Document —

"""

Architectural Pattern for Software Components


  • A common way to handle system complexity is Component-Based Software Engineering
  • Individual components are composable building-blocks that can be (re-)used in different applications (i.e. systems)
  • Components in a system are not independent of each other but need to exchange data
  • Interconnected components realize (and collaboratively execute) overall system functions (e.g. the navigation stack)

Modeling and developing a software component is the main responsibility of Component Suppliers.

This architectural pattern relates to the following abstraction levels:

  • Skill (level) requires a coordination interface for each component
  • Service (level) specifies interaction points to other components (i.e. the communication concern)
  • Function (level) realizes the component’s internal functionality
  • Execution Container (level) links functionality with the execution platform (i.e. the computation concern)
  • Hardware (level) allows to directly interact with sensors and/or actuators within a component


  • The overall system behavior at run-time is the result of sets of interconnected components that need to be executed in a systematic and deterministic way.
  • Real-world environments are open-ended and unpredictable in nature which requires a certain adaptability and flexibility of the robot system behavior.
    • System flexibility in turn requires run-time reconfigurability of individual components. Configuration options of individual components might involve design-time and run-time configurability and depend on the internal (i.e. functional) realization of a component.
  • There are cases where several provided services might need to be realized in a single component (e.g. because the used library cannot be separated into several components)

"""

Provided material —
"""

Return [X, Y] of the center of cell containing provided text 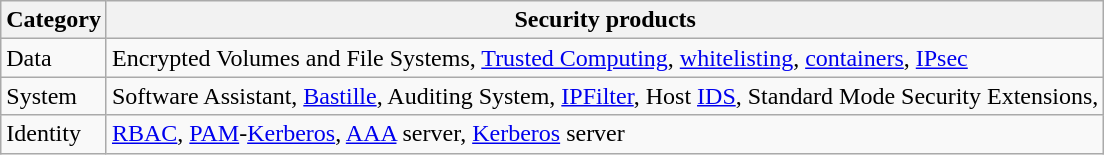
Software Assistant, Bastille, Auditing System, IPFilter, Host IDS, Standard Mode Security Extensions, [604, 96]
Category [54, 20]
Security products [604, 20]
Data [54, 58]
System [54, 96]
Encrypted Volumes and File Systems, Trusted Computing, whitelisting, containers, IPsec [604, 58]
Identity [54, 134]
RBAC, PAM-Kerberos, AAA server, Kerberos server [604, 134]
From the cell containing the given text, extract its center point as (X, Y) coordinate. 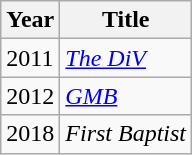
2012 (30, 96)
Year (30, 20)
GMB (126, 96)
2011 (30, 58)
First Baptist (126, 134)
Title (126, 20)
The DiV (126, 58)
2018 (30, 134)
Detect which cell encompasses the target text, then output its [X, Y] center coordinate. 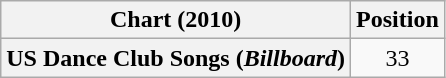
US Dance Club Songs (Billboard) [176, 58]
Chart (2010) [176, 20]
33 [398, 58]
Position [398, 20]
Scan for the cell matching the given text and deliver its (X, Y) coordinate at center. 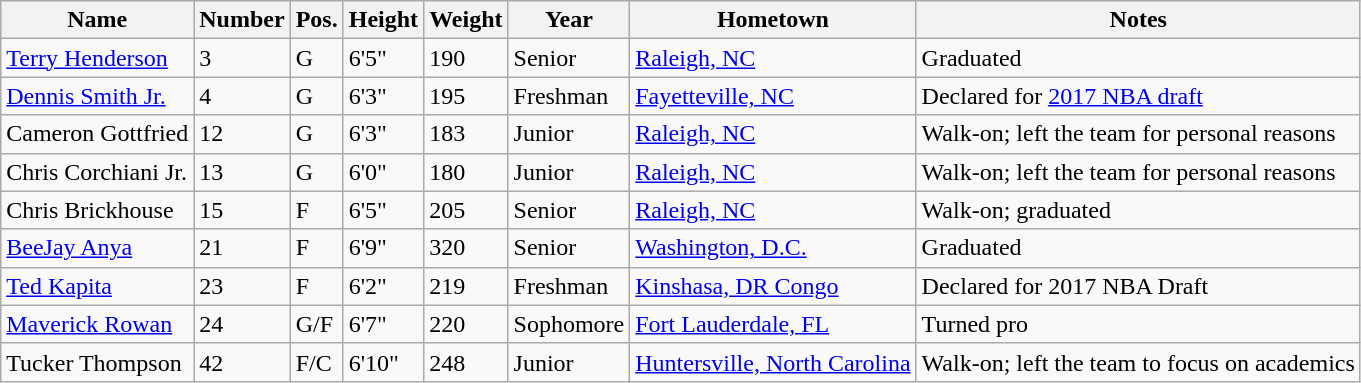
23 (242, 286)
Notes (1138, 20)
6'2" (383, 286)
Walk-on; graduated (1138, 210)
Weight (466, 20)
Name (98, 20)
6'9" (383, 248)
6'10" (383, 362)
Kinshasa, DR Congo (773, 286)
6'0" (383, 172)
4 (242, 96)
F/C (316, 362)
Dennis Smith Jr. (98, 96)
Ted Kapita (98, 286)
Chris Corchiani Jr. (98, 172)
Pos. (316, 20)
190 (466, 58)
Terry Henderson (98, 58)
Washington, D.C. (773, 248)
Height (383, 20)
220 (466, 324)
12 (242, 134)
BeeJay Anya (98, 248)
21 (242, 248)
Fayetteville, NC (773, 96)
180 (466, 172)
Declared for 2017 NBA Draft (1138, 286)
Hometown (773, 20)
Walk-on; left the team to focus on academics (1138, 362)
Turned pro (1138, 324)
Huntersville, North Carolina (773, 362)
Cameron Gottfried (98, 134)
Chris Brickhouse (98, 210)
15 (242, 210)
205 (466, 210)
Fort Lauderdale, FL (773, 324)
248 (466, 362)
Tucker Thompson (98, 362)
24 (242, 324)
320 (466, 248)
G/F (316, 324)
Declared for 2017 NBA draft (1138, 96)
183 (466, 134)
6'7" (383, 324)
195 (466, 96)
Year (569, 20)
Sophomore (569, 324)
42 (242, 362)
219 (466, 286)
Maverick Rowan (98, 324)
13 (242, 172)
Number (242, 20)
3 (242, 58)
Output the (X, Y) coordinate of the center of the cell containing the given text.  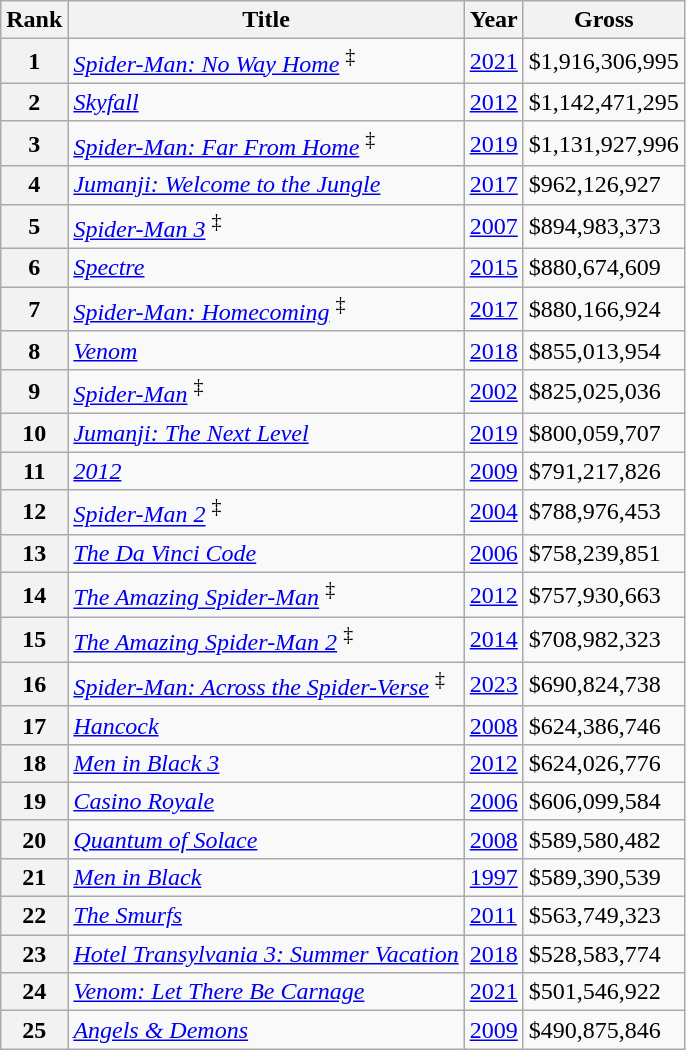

"""

Stated exercise — Can you reproduce, word for word, the part of the software component pattern text above from "Architectural Pattern for" to "the communication concern)"?

Exercise answer —
Architectural Pattern for Software Components


  • A common way to handle system complexity is Component-Based Software Engineering
  • Individual components are composable building-blocks that can be (re-)used in different applications (i.e. systems)
  • Components in a system are not independent of each other but need to exchange data
  • Interconnected components realize (and collaboratively execute) overall system functions (e.g. the navigation stack)

Modeling and developing a software component is the main responsibility of Component Suppliers.

This architectural pattern relates to the following abstraction levels:

  • Skill (level) requires a coordination interface for each component
  • Service (level) specifies interaction points to other components (i.e. the communication concern)